Regarding privacy-first - we're striving to do a good job at this so really
appreciate opening up the conversation. We don't actually store consents on
our server - unless you enable "logged in mode" as a Metomic customer. When
this is the case, you can generate a JWT for your customer that we then use to
store a record of their consent serverside.

However for most of our customers, we operate in "anonymous mode", where
consents are stored on the browser only. The only thing we do is store an
incremental counter on the server that allows companies to see which policies
are being accepted and which are not.

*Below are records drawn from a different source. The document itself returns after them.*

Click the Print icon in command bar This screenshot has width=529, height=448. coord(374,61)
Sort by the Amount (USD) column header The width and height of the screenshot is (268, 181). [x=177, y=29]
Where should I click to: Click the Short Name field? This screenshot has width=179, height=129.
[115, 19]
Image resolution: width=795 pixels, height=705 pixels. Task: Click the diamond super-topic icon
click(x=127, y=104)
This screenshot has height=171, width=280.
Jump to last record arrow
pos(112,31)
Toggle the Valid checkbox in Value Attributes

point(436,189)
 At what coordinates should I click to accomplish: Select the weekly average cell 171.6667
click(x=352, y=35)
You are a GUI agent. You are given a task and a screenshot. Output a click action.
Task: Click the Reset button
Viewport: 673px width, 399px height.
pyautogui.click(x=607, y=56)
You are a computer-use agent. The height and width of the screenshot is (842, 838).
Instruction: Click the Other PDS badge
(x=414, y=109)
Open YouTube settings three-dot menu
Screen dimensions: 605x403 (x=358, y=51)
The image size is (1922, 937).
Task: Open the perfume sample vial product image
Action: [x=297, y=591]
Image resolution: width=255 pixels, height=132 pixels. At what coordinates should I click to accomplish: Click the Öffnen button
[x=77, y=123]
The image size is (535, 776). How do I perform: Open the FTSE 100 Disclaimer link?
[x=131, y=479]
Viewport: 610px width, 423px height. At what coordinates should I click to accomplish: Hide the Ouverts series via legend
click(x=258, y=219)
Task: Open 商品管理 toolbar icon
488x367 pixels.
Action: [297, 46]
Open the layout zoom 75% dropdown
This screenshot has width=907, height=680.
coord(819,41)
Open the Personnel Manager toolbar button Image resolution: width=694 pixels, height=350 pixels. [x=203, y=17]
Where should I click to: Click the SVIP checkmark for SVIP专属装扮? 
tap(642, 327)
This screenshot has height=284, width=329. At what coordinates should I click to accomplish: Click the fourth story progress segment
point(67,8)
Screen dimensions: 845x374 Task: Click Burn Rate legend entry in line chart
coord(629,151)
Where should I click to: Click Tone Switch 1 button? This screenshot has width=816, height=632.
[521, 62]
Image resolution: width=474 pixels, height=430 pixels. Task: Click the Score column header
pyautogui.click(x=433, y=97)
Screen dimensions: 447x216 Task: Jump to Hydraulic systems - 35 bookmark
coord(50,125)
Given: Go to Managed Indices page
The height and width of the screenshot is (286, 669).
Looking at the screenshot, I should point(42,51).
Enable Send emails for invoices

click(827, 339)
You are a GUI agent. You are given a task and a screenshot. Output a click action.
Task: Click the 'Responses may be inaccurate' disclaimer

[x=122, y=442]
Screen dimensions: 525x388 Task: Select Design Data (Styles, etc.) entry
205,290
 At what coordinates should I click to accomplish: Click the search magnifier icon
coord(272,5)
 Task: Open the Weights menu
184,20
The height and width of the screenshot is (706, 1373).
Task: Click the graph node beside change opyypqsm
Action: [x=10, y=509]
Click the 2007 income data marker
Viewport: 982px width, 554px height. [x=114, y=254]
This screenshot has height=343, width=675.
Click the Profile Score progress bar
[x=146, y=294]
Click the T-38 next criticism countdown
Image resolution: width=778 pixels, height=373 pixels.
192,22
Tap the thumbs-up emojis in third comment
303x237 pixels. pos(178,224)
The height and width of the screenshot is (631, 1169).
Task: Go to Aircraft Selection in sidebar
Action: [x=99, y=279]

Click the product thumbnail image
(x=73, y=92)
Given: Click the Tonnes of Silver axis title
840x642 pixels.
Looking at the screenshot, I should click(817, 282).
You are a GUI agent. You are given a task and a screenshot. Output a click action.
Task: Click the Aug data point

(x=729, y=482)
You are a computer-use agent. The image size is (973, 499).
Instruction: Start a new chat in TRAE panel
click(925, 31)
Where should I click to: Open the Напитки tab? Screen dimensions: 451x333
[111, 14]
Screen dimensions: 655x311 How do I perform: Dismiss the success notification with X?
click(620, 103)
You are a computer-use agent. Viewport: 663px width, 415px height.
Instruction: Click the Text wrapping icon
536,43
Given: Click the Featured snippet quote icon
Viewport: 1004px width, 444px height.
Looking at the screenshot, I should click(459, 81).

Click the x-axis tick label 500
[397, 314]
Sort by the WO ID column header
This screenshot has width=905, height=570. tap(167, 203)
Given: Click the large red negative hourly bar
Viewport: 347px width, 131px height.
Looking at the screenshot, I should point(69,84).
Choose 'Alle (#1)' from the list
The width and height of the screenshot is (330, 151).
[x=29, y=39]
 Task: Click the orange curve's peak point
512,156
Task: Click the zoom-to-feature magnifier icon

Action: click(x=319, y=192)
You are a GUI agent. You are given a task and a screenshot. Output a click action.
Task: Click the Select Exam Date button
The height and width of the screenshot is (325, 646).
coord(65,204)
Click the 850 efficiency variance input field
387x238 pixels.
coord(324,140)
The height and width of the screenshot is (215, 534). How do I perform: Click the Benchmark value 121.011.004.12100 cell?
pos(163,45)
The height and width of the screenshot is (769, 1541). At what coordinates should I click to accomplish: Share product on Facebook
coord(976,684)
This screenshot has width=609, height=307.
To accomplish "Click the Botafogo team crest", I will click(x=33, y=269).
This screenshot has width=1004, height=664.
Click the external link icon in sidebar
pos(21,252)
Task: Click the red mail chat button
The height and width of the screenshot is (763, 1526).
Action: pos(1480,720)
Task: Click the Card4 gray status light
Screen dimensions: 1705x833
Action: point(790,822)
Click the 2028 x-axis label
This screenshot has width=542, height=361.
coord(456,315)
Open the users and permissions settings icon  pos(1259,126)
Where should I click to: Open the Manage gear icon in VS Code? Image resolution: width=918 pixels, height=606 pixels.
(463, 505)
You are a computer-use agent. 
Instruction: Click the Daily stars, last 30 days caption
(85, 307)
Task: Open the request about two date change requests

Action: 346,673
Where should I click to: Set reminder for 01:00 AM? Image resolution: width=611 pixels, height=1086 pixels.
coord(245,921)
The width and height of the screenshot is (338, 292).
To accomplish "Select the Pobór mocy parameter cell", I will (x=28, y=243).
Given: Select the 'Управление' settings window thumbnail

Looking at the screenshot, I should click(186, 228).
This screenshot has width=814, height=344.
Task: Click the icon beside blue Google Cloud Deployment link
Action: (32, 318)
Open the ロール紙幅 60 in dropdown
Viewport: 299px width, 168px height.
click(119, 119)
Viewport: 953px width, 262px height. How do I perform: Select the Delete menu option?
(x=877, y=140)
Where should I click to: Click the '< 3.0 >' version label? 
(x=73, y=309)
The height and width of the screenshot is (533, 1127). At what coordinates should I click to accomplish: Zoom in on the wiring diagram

Whilst we're all figuring out how to be
more equitable with users as companies, it's extremely helpful to know when a
change you make to a policy is something that people don't support (i.e.
reject) - and our dashboard shows you this information

We actually have a community slack channel dedicated towards discussing
exactly this type of thing - please do join if you'd like to chat!

[https://join.slack.com/t/metomiccommunity/shared_invite/enQt...](https://join.slack.com/t/metomiccommunity/shared_invite/enQtOTY4MzMyODQwOTEyLTk0MmFjNGExMTRhZjA4ZWY2NTBkYjQ3YTJkMzFiMDU2NmIwMThlN2Y1NTAzNDEwYzZiNTc0NDAwODMyODM0MGI)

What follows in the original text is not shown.